SA Elections 2015

Write-in candidates hold town hall meeting to discuss campaign, attended by 3 people

Margaret Lin | Web Developer

(From left) AJ Abell and Jon Dawson, running for SA president and vice president, respectively, answer a question during a town hall meeting that the two held Sunday. Only a few people attended the meeting.

A town hall meeting held Sunday by two write-in candidates in the Student Association elections was attended by just three people.

AJ Abell and Jonathan Dawson hosted the 15 minute-long meeting in the S.I. Newhouse School of Public Communications to discuss their campaign progress and platform and hear back from the Syracuse University community. Abell and Dawson are running as write-in candidates for Student Association president and vice president, respectively.

The pair updated the audience on the progress of their anti-sexual assault platform. Abell said he and Dawson discussed the importance of proactive rather than reactive sexual assault policies and initiatives with Vera House, a nonprofit organization to end domestic violence and sexual assaults.

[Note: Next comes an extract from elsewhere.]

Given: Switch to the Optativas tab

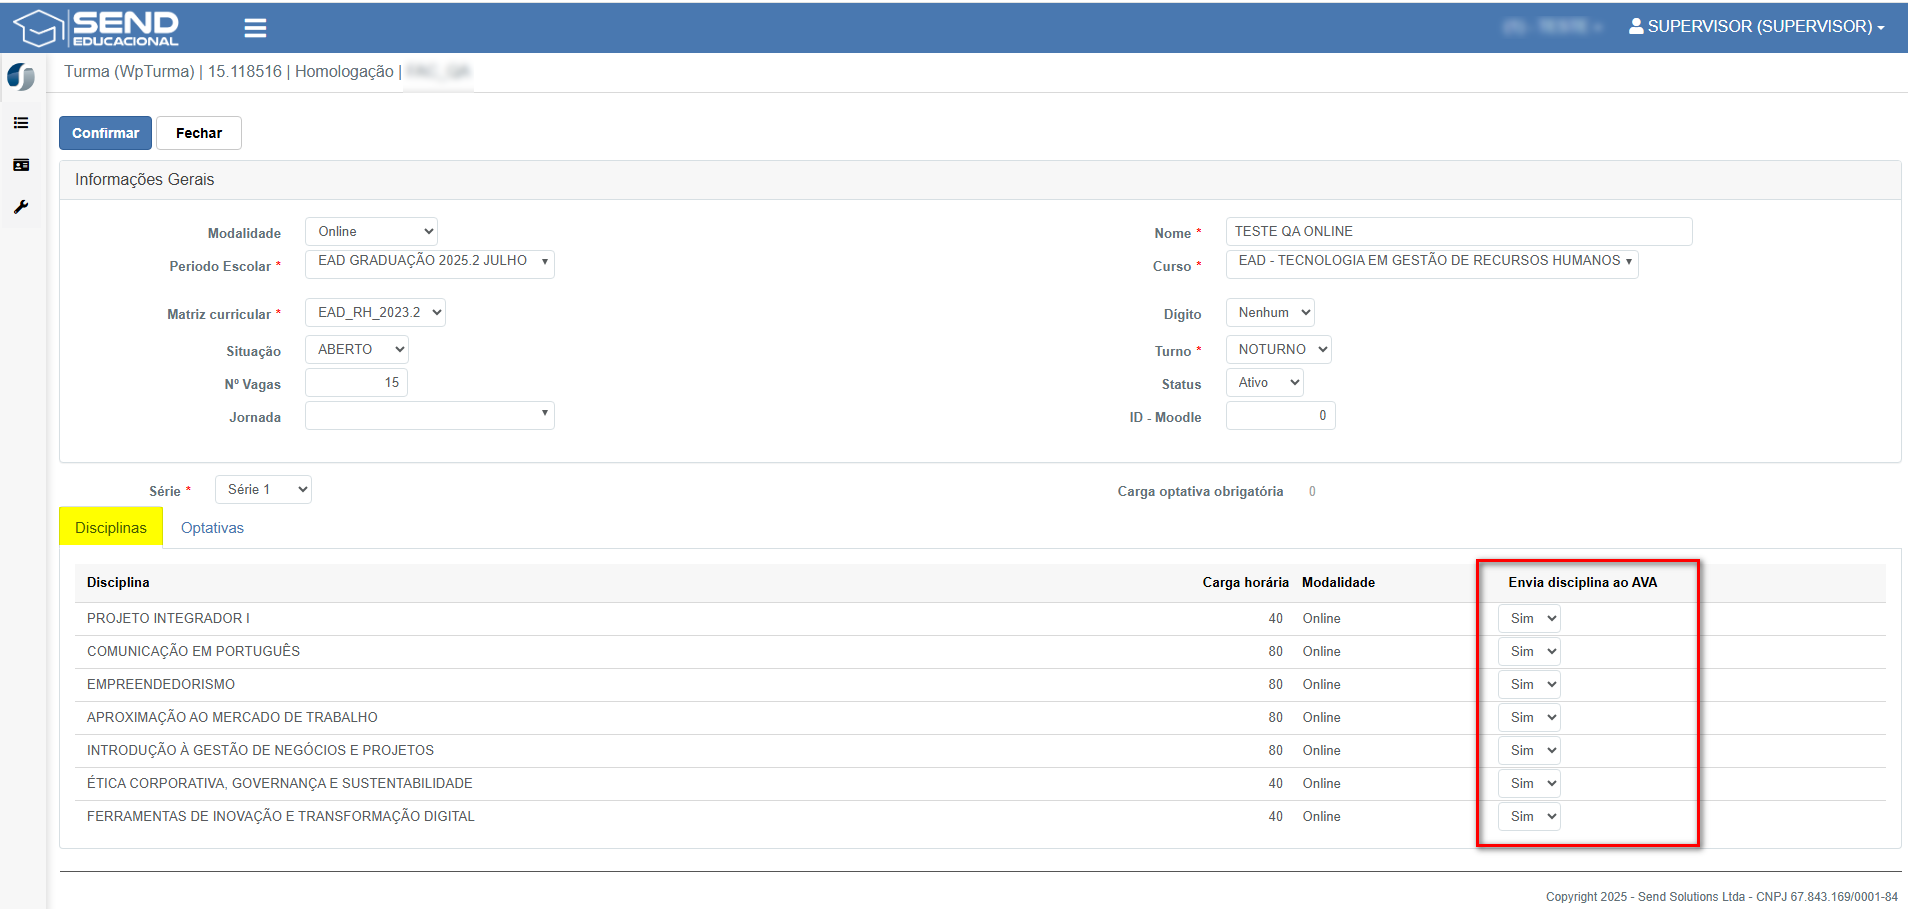Looking at the screenshot, I should click(212, 528).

Abell and Dawson are also meeting with the DPS Crime Prevention Commander Ryan Beauford next week to create an open dialogue about how DPS and SU can begin to foster a better relationship with one another, Dawson said.

“Everyone loves Officer Joe (Shanley),” Dawson said. “Why can’t there be more of that type of relationship in student interactions with DPS?”



Abell and Dawson also discussed how they’ve been working to create improve transparency between SA, faculty and students on campus.

Abell said that although SU is a campus with many diverse groups, it remains, in a way, a “segregated” campus. This reflects a need for increased transparency and intergroup communication between the groups on campus, and SA should function as a mediator for these conversations, he added.

The third point of the pair’s platform is further enabling students at SU, which is necessary because there are a lot of resources on campus that exist but that people don’t know about, Abell said.

“We want SA to be a magnifying glass to help students find those resources on campus and pair the students to the resources that can benefit them the most,” Abell said.

Dawson said that he and Abell have been meeting with as many different groups on campus as possible to better understand what SA can do for them in terms of transparency and enabling.

“We have a certain understanding of how Syracuse works and what Syracuse can do for us, but that’s just us,” Dawson said. “We can’t accurately represent everyone unless we meet with them.”

The team encouraged those in attendance to vote. At last year’s SA election, only 31 percent of students voted. This year, Dawson said they want to see at least 50 percent of students voting to give a more accurate representation of what the student body wants.

University-wide elections begin Monday and run through Thursday. Students can vote on MySlice.